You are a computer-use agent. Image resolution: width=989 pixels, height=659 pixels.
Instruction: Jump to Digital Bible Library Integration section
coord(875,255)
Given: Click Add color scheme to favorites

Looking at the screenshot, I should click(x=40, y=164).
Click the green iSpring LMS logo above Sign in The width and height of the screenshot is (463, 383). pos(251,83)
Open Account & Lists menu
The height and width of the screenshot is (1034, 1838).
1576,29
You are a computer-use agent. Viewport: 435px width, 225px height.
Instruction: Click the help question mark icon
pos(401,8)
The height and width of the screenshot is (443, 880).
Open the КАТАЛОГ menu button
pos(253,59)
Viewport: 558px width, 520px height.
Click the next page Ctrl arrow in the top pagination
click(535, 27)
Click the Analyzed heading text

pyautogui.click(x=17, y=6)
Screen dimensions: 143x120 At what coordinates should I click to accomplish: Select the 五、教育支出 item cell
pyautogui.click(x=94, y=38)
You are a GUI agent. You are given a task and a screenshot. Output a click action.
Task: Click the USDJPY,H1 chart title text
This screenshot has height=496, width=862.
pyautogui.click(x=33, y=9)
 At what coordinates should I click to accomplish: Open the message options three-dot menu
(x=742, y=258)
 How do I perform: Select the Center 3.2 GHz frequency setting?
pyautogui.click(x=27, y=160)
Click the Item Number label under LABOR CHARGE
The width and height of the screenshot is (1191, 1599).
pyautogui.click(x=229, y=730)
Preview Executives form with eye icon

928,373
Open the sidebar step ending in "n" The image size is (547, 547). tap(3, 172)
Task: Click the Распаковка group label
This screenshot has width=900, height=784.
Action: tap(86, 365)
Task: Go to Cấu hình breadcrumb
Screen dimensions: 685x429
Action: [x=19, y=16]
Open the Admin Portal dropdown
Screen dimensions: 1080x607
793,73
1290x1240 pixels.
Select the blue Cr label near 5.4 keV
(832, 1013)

• • • •

- [EXERCISE INSTRUCTIONS]: Every entry must be set down exactly, with nothing left out.

- [ANSWER TO THIS TASK]:
You are a computer-use agent. Image resolution: width=989 pixels, height=659 pixels.
Instruction: Jump to Digital Bible Library Integration section
coord(875,255)
Given: Click Add color scheme to favorites

Looking at the screenshot, I should click(x=40, y=164).
Click the green iSpring LMS logo above Sign in The width and height of the screenshot is (463, 383). pos(251,83)
Open Account & Lists menu
The height and width of the screenshot is (1034, 1838).
1576,29
You are a computer-use agent. Viewport: 435px width, 225px height.
Instruction: Click the help question mark icon
pos(401,8)
The height and width of the screenshot is (443, 880).
Open the КАТАЛОГ menu button
pos(253,59)
Viewport: 558px width, 520px height.
Click the next page Ctrl arrow in the top pagination
click(535, 27)
Click the Analyzed heading text

pyautogui.click(x=17, y=6)
Screen dimensions: 143x120 At what coordinates should I click to accomplish: Select the 五、教育支出 item cell
pyautogui.click(x=94, y=38)
You are a GUI agent. You are given a task and a screenshot. Output a click action.
Task: Click the USDJPY,H1 chart title text
This screenshot has height=496, width=862.
pyautogui.click(x=33, y=9)
 At what coordinates should I click to accomplish: Open the message options three-dot menu
(x=742, y=258)
 How do I perform: Select the Center 3.2 GHz frequency setting?
pyautogui.click(x=27, y=160)
Click the Item Number label under LABOR CHARGE
The width and height of the screenshot is (1191, 1599).
pyautogui.click(x=229, y=730)
Preview Executives form with eye icon

928,373
Open the sidebar step ending in "n" The image size is (547, 547). tap(3, 172)
Task: Click the Распаковка group label
This screenshot has width=900, height=784.
Action: tap(86, 365)
Task: Go to Cấu hình breadcrumb
Screen dimensions: 685x429
Action: [x=19, y=16]
Open the Admin Portal dropdown
Screen dimensions: 1080x607
793,73
1290x1240 pixels.
Select the blue Cr label near 5.4 keV
(832, 1013)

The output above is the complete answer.